---------- Provided entries ----------
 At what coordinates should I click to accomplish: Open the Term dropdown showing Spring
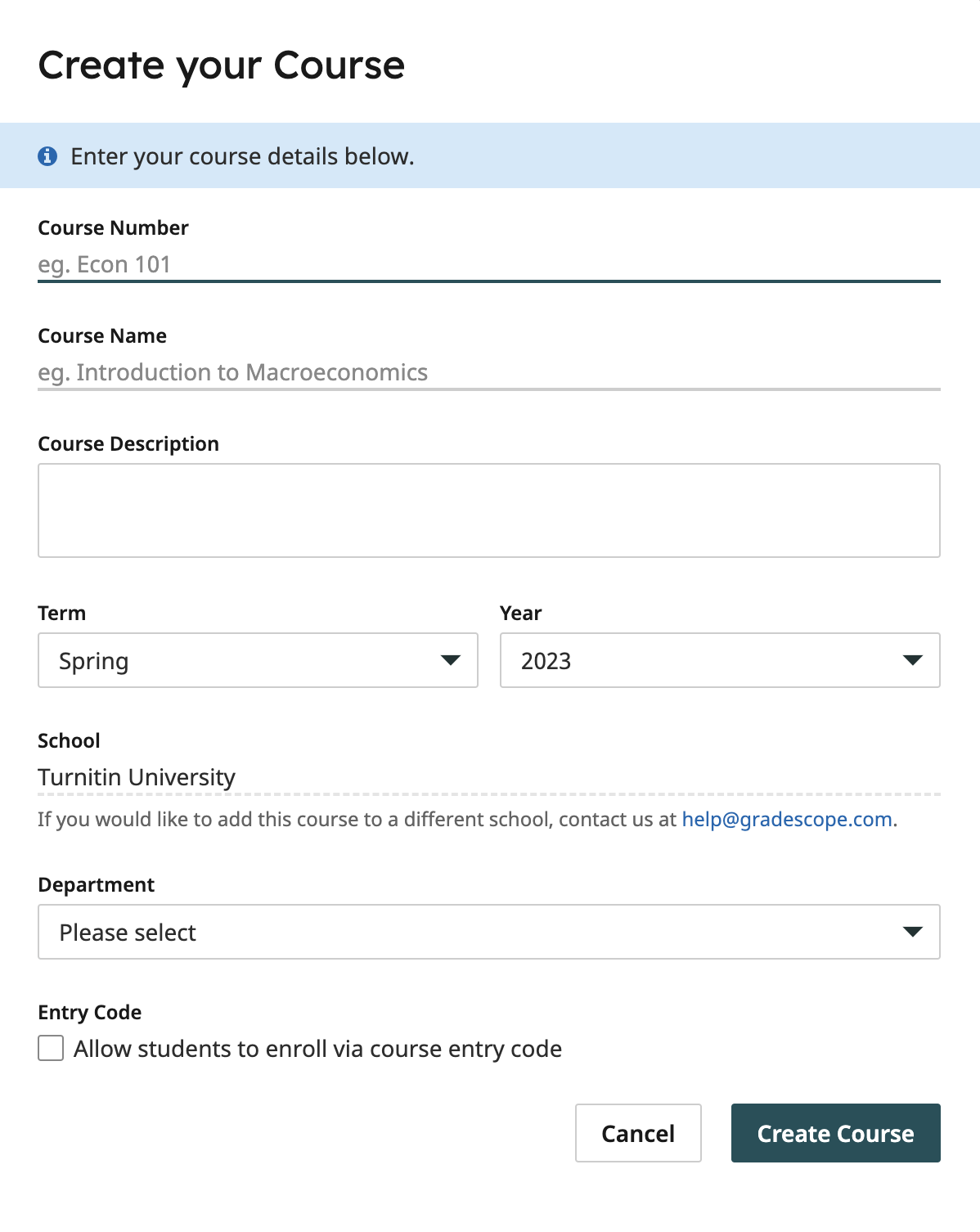(258, 660)
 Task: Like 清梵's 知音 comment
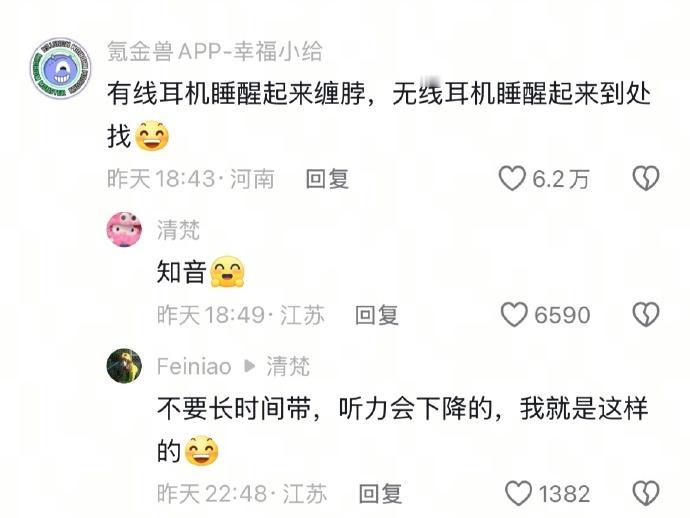514,315
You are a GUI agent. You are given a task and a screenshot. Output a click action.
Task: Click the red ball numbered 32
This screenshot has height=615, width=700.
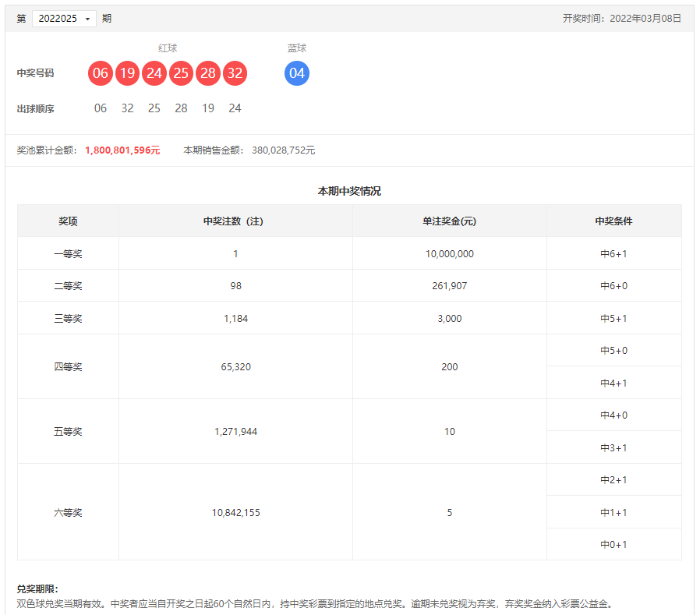pyautogui.click(x=235, y=73)
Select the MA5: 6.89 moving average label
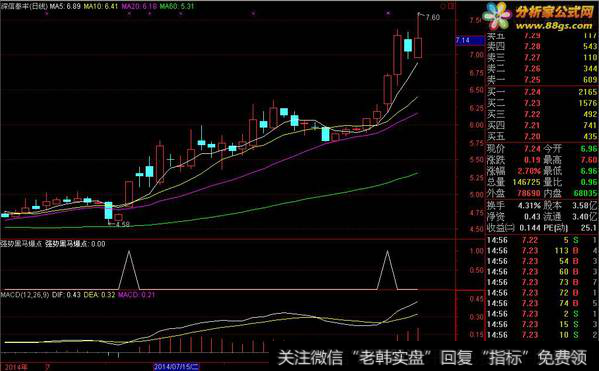 tap(65, 6)
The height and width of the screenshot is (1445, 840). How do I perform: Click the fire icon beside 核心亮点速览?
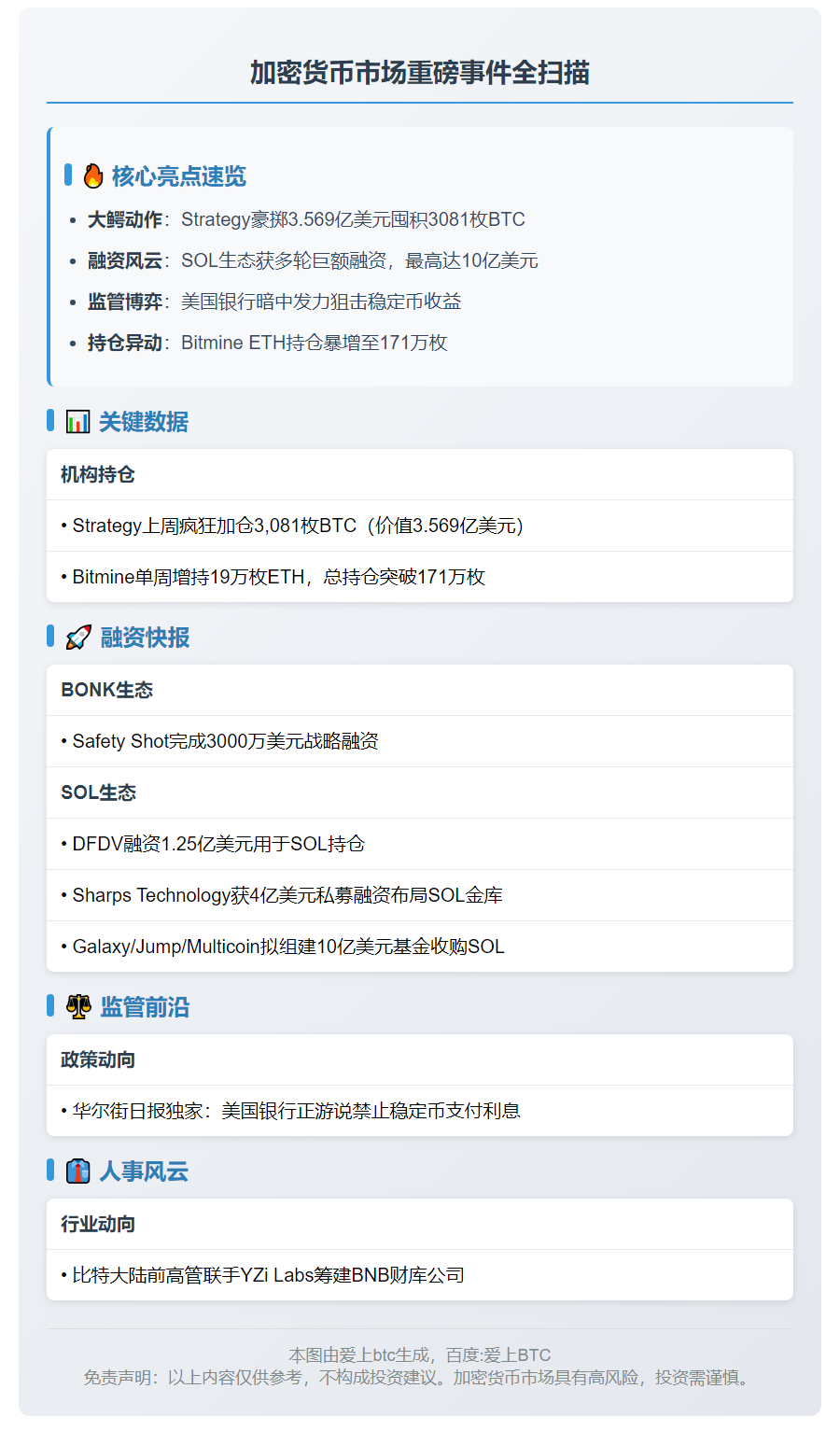pos(92,175)
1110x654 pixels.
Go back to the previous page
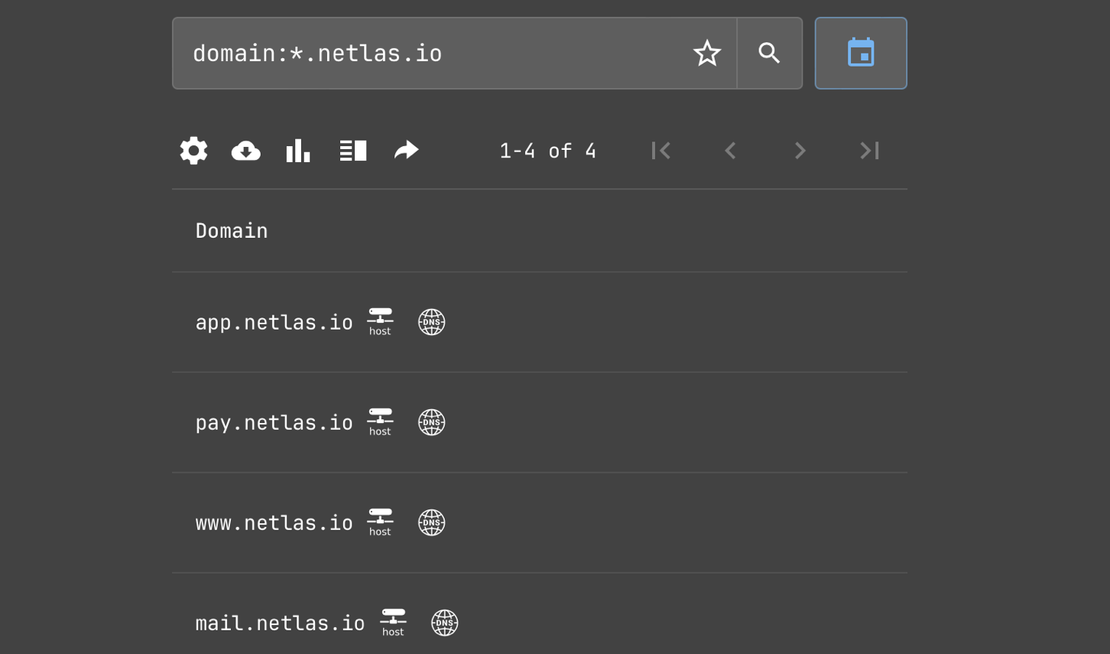coord(730,150)
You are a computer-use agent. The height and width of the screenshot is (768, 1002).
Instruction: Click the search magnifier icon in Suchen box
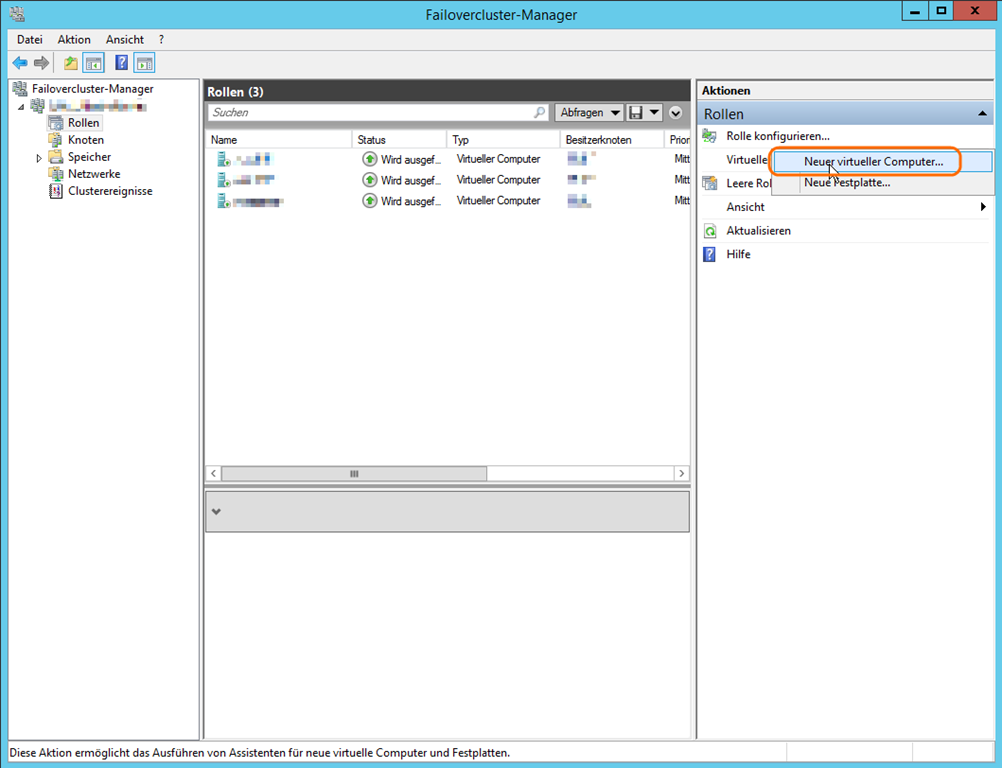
----------
All of the entries above should be retyped exactly, with the pictures left out.

 At what coordinates should I click to accomplish: Open the Term dropdown showing Spring
(258, 660)
 Task: Like 清梵's 知音 comment
514,315
You are a GUI agent. You are given a task and a screenshot. Output a click action.
Task: Click the red ball numbered 32
This screenshot has height=615, width=700.
pyautogui.click(x=235, y=73)
Select the MA5: 6.89 moving average label
 tap(65, 6)
The height and width of the screenshot is (1445, 840). How do I perform: Click the fire icon beside 核心亮点速览?
pos(92,175)
1110x654 pixels.
Go back to the previous page
coord(730,150)
You are a computer-use agent. The height and width of the screenshot is (768, 1002).
Instruction: Click the search magnifier icon in Suchen box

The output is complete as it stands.